• Passage provided:
□ □ □ □ □ □ □

These division rivals have seen each other in the playoffs before. When LeBron led the Cavs to the Finals in 2007, he had a string of amazing games. James dropped 48 in Game Five in what is considered to be one of the greatest postseason performances ever.
Cleveland won't meet the Washington Wizards in the first round this year, which will be something new for them. Instead they'll meet a Pistons team that has deteriorated throughout the course of the season.
Allen Iverson hasn't clicked at all with this team, with the exception of about the first couple of weeks. He won't suit up for the playoffs, and it sure seems like Detroit is already out.
To have a shot to even win a game in this series, Rip Hamilton and Tayshaun Prince will have to step their game up. And most importantly, they'll have to find a way to contain LeBron James, which is a near impossible task.
James should be the MVP this season, and this series is just a warm up for Cleveland. The tables have really turned in the Central division, and the Pistons are beginning to get washed up.
Cavs in five.

□ □ □ □ □ □ □

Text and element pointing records

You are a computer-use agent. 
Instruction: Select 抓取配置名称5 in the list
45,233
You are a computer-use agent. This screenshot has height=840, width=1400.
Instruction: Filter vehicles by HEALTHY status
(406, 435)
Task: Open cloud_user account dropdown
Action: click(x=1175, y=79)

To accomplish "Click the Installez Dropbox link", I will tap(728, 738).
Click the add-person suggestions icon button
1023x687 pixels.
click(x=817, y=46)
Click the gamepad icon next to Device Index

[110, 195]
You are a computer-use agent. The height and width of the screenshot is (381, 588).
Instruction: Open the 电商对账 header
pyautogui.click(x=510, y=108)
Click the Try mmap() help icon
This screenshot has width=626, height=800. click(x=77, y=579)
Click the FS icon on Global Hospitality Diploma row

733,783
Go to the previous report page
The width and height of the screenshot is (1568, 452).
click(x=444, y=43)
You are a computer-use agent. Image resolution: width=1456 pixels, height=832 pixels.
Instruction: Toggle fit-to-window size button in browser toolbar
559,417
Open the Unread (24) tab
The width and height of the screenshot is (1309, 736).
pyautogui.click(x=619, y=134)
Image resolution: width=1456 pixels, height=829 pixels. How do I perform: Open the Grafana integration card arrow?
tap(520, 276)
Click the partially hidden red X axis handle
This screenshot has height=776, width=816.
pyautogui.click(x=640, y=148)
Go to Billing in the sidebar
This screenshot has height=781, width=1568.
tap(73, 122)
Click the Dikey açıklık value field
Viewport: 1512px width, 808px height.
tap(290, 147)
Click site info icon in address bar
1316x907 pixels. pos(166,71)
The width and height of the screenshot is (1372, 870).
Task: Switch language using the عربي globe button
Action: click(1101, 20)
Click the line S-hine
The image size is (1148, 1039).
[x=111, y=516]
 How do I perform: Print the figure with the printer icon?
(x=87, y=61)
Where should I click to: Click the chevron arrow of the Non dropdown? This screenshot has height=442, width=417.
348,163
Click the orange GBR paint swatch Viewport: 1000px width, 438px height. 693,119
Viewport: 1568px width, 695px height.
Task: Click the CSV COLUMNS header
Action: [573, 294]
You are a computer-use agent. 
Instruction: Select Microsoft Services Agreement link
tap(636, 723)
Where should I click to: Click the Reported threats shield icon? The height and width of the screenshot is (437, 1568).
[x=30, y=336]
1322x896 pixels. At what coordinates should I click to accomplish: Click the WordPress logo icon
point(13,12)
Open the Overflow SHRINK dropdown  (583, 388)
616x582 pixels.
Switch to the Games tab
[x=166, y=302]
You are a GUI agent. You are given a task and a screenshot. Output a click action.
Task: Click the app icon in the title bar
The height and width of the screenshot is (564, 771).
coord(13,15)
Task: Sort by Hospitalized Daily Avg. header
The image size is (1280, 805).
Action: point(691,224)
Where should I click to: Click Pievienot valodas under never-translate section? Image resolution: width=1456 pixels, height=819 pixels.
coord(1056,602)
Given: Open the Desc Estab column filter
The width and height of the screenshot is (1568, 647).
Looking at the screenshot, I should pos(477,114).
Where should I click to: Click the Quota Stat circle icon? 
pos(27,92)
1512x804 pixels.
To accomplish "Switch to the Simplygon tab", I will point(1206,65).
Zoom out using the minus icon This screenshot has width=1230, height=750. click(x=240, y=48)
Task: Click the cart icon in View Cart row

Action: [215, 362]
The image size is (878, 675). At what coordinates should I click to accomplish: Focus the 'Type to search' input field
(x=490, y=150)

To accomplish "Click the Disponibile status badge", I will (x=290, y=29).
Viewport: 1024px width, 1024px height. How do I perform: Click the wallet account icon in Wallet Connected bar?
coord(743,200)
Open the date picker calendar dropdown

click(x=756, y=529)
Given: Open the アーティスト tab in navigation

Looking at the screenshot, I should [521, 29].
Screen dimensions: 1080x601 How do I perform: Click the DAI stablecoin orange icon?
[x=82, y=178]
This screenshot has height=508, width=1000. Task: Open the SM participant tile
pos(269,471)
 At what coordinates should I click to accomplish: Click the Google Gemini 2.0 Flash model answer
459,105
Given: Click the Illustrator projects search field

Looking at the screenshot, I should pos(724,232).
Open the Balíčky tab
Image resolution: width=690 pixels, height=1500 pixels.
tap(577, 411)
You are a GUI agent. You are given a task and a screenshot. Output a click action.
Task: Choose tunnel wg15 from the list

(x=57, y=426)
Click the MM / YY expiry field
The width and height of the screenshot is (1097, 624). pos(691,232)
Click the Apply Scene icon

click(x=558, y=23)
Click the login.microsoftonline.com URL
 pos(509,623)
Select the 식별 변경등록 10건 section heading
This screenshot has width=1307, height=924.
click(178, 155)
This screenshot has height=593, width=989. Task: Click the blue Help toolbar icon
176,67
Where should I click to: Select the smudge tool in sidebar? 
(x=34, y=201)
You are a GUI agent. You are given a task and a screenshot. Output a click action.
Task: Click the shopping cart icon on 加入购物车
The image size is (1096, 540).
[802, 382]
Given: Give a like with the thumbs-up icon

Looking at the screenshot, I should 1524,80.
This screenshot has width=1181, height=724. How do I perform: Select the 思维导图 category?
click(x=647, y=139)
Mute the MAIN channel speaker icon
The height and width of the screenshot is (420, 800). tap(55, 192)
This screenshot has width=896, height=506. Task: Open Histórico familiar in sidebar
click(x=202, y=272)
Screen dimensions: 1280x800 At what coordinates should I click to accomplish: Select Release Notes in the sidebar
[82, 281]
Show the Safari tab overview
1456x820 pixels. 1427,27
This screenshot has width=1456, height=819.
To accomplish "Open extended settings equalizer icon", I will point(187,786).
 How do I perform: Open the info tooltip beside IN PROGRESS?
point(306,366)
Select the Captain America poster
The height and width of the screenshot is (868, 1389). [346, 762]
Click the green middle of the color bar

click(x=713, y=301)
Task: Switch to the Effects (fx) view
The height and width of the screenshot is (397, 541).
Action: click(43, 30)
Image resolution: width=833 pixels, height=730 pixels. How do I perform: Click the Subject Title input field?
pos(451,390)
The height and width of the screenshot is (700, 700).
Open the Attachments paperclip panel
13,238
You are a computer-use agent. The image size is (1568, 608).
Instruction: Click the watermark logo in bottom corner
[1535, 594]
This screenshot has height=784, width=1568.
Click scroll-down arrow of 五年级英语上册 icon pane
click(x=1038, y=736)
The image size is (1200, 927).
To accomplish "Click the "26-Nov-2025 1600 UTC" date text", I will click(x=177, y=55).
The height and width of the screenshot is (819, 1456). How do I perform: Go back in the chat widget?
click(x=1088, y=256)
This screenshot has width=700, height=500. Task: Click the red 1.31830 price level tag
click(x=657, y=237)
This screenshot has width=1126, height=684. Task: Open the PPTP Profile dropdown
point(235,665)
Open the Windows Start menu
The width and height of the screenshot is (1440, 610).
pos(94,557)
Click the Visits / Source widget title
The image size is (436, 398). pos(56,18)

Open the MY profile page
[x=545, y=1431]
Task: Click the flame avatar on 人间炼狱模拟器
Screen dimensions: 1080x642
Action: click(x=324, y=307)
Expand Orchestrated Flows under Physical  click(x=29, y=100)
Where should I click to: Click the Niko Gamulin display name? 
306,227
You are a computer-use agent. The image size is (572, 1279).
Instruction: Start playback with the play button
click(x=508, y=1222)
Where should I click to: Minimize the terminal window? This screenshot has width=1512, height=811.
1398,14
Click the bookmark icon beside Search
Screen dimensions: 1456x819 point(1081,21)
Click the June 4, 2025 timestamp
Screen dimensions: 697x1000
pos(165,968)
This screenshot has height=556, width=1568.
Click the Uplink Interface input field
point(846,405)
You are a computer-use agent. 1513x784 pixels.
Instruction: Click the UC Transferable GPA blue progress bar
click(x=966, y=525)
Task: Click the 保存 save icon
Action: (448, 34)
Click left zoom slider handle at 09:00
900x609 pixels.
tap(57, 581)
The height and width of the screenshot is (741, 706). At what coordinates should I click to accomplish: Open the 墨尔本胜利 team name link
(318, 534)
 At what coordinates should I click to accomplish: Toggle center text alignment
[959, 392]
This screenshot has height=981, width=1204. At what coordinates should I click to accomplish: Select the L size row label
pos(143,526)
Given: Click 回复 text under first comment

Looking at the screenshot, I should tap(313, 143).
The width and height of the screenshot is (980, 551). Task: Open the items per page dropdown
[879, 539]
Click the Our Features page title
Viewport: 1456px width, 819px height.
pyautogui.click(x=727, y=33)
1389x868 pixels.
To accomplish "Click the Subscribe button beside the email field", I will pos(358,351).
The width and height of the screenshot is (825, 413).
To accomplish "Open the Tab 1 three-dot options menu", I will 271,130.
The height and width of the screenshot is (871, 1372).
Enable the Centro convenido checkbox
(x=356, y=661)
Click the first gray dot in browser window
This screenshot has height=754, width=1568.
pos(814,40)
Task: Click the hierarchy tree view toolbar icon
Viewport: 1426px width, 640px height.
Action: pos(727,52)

□ □ □ □ □ □ □

Quote the Cavaliers–Pistons playoff preview above in full, word for word.

• Exercise solution:
These division rivals have seen each other in the playoffs before. When LeBron led the Cavs to the Finals in 2007, he had a string of amazing games. James dropped 48 in Game Five in what is considered to be one of the greatest postseason performances ever.
Cleveland won't meet the Washington Wizards in the first round this year, which will be something new for them. Instead they'll meet a Pistons team that has deteriorated throughout the course of the season.
Allen Iverson hasn't clicked at all with this team, with the exception of about the first couple of weeks. He won't suit up for the playoffs, and it sure seems like Detroit is already out.
To have a shot to even win a game in this series, Rip Hamilton and Tayshaun Prince will have to step their game up. And most importantly, they'll have to find a way to contain LeBron James, which is a near impossible task.
James should be the MVP this season, and this series is just a warm up for Cleveland. The tables have really turned in the Central division, and the Pistons are beginning to get washed up.
Cavs in five.